Die Kraft des Gesprächs
Durch eine zufällige Begegnung lernt Marie-Lou die japanische Theaterregisseurin Mari kennen, die an Krebs erkrankt ist. Zwischen den beiden Frauen entsteht eine intensive Freundschaft. In langen Gesprächen nähern sie sich einander an und sprechen über Krankheit, Vergänglichkeit, Arbeit und gesellschaftliche Verantwortung. Wie bereits in DRIVE MY CAR vertraut Hamaguchi auf die verwandelnde Kraft des gesprochenen Wortes. Seine Figuren erklären, widersprechen, schweigen und hören einander zu. Aus dem Austausch zwischen zwei unterschiedlichen Frauen und Kulturen entsteht kein konventionelles Drama, sondern ein gedanklicher und emotionaler Raum, in dem Nähe überhaupt erst möglich wird. Der Film basiert lose auf einem realen Briefwechsel zwischen der Philosophin Makiko Miyano und der Medizinanthropologin Maho Isono.

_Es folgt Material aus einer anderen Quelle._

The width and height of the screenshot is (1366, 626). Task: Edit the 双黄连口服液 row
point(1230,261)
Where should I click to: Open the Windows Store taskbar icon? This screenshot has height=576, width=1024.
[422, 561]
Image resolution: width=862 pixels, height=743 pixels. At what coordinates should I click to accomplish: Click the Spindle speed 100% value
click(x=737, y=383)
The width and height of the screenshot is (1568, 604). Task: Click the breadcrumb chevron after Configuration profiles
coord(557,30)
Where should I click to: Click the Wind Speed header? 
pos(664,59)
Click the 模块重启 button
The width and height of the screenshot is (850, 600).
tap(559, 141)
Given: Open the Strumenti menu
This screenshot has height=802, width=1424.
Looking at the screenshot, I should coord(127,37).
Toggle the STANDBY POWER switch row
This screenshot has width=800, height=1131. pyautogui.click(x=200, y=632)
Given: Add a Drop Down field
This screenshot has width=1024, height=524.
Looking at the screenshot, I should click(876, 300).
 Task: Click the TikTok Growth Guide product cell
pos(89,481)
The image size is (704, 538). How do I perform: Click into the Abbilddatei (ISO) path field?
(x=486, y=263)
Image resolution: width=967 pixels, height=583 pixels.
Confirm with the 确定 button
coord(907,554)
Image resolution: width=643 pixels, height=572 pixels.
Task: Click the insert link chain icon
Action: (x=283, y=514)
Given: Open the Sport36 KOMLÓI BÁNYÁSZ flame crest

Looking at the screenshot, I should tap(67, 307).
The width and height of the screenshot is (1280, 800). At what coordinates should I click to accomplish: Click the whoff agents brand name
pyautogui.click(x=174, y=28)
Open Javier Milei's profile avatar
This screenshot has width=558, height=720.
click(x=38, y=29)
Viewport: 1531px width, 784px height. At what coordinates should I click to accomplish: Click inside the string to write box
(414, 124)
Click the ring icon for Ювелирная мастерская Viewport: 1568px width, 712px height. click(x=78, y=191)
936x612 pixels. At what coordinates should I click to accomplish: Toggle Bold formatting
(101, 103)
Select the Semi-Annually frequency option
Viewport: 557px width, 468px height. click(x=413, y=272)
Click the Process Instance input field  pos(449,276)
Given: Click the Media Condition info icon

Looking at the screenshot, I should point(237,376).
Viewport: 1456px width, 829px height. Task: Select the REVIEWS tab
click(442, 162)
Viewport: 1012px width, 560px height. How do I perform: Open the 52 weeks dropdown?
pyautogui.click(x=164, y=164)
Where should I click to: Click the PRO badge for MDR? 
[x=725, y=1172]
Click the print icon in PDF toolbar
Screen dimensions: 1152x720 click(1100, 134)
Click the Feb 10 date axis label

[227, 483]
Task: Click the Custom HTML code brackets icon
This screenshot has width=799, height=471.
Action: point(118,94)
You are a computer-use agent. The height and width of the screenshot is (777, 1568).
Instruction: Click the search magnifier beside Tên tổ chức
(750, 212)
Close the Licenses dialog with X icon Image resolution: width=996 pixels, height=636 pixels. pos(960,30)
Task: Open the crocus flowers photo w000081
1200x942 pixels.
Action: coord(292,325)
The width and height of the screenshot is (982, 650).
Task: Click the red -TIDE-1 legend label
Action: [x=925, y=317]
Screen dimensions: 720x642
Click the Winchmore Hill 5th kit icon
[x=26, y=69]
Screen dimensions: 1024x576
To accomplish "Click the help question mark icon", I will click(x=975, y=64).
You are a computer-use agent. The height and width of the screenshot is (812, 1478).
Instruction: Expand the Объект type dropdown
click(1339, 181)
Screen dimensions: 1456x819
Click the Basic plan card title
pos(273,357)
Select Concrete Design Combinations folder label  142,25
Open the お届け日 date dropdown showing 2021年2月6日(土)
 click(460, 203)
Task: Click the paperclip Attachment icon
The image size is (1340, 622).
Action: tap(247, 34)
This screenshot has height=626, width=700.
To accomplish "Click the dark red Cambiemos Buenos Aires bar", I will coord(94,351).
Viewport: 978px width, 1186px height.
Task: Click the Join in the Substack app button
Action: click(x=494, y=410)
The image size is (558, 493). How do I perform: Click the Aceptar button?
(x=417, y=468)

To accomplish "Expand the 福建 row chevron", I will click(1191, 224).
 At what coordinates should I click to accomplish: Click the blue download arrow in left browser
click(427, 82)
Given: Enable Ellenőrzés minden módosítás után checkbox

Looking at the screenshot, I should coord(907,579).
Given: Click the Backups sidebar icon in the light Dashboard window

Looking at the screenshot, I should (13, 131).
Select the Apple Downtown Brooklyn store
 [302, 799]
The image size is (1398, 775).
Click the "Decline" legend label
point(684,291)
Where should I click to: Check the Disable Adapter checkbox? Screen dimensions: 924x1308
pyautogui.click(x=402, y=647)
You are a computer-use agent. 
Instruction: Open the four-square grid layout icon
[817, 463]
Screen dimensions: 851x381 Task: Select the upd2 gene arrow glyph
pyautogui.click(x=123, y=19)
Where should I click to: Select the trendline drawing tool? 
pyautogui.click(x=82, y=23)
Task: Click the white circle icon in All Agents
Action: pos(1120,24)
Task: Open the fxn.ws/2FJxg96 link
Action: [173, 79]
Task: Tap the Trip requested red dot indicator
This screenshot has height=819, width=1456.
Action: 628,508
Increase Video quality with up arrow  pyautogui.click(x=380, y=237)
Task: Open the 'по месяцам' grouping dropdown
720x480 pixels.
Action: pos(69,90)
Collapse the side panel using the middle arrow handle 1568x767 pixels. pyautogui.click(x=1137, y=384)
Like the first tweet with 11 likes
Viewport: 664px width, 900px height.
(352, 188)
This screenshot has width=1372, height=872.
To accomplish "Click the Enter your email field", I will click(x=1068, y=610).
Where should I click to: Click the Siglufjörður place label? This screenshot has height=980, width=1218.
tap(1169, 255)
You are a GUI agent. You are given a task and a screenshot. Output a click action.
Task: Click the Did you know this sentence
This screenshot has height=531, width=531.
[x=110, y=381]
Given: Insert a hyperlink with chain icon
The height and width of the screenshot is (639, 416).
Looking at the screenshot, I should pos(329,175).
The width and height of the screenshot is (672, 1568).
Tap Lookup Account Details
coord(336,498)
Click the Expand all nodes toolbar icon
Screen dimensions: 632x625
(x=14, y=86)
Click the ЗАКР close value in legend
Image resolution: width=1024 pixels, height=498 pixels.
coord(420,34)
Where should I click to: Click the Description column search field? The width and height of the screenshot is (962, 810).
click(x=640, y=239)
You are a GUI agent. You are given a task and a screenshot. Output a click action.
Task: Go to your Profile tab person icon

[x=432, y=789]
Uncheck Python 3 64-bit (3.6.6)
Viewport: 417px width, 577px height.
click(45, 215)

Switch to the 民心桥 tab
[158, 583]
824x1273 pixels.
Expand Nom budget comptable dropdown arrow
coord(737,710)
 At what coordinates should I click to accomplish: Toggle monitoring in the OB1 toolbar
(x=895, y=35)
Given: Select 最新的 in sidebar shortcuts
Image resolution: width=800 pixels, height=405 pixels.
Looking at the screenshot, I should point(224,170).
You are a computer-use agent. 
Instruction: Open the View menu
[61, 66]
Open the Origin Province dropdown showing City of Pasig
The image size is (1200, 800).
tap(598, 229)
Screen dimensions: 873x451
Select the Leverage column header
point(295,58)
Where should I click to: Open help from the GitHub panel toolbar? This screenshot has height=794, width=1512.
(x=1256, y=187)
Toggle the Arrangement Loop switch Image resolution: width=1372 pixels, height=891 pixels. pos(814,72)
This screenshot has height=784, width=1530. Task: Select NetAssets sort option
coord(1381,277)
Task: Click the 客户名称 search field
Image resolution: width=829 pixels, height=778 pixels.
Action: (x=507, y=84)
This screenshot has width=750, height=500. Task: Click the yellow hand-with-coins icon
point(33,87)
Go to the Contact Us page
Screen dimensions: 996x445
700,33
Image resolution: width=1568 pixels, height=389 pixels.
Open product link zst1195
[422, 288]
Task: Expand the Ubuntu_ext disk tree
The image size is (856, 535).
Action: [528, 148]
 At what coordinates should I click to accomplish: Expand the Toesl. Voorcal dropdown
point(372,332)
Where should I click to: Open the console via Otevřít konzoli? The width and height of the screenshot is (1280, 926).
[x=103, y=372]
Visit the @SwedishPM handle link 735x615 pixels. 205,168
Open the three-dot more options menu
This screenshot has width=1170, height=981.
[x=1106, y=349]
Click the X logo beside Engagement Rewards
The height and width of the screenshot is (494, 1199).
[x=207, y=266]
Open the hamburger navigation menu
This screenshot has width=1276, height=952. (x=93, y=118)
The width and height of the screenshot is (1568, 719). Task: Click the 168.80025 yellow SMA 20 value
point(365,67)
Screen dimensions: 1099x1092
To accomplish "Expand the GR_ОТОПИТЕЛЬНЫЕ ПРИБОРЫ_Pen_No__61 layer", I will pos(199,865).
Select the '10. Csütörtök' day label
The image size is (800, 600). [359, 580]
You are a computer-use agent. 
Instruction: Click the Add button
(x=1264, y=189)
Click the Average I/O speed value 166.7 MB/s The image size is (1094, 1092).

Zwei herausragende Darstellerinnen
Virginie Efira spielt Marie-Lou als engagierte, bisweilen erschöpfte Frau, deren Idealismus ständig an institutionelle Grenzen stösst. Tao Okamoto verleiht Mari eine stille Klarheit, die ihre Verletzlichkeit niemals ausstellt. Gemeinsam tragen sie einen Film, der keine Angst vor grossen Gedanken und langen Gesprächspassagen hat. SOUDAIN verlangt Geduld, belohnt sie aber mit Momenten von seltener Intensität. Hamaguchi zeigt, dass Fürsorge mehr ist als eine Dienstleistung: Sie ist eine Haltung gegenüber anderen Menschen und damit letztlich eine politische Entscheidung.
Fazit
Ein langer, gedankenreicher und tief berührender Film über die Würde des Menschen – getragen von zwei herausragenden Darstellerinnen.